## ISTRUZIONI
**a)** Secondo il testo sui tamponi pagati dal datore di lavoro, da quale data i lavoratori del settore privato dovranno esibire il certificato verde per accedere ai luoghi di lavoro?
**b)** Ricopia senza modifiche il passo del testo sui tamponi pagati dal datore di lavoro da "Le somme sostenute" a "a euro 516,46).".

In assenza di specifico accordo o regolamento interno, qualora il datore di lavoro dovesse decidere di farsi carico del costo del tampone dei propri dipendenti, la somma diventa tassata in capo al lavoratore.
Dal prossimo 15 ottobre, in base a quanto previsto dal decreto-legge 127/2021, tutti i lavoratori del settore privato (oltre che pubblico) dovranno esibire il certificato verde per poter accedere ai luoghi di lavoro e, non è da escludere, che ci siano datori di lavoro che decidano di accollarsi l’onere dei tamponi (rapidi o molecolari), alternativi alla vaccinazione, per il conseguimento del green pass.
Le somme sostenute dal datore di lavoro per tali motivazioni e che non vengono considerate nell’interesse esclusivo dell’azienda, dovranno essere valutate al pari di una delle varie forme di welfare aziendale e assoggettate a tassazione fatti salvi i casi in cui le stesse vengano espressamente disciplinate in un accordo o regolamento aziendale.
In mancanza di uno di queste due soluzioni, il datore di lavoro potrebbe far rientrare come benefit le spese sostenute nella misura massima annua pari a euro 258,23/anno (per il 2021, come previsto dal Decreto Sostegni n. 41 del 22 marzo 2021, aumenta a euro 516,46).

## MATERIALE FORNITO
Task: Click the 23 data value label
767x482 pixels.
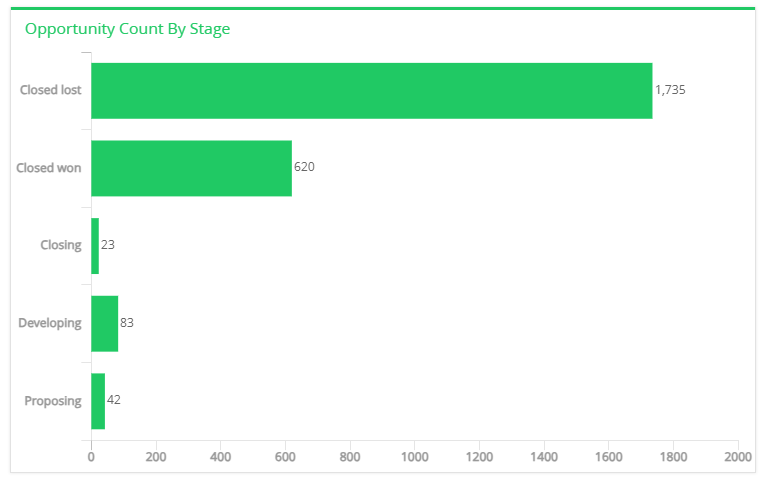Action: (x=108, y=245)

## SOLUZIONI
**a)** Dal 15 ottobre.

**b)**
Le somme sostenute dal datore di lavoro per tali motivazioni e che non vengono considerate nell’interesse esclusivo dell’azienda, dovranno essere valutate al pari di una delle varie forme di welfare aziendale e assoggettate a tassazione fatti salvi i casi in cui le stesse vengano espressamente disciplinate in un accordo o regolamento aziendale.
In mancanza di uno di queste due soluzioni, il datore di lavoro potrebbe far rientrare come benefit le spese sostenute nella misura massima annua pari a euro 258,23/anno (per il 2021, come previsto dal Decreto Sostegni n. 41 del 22 marzo 2021, aumenta a euro 516,46).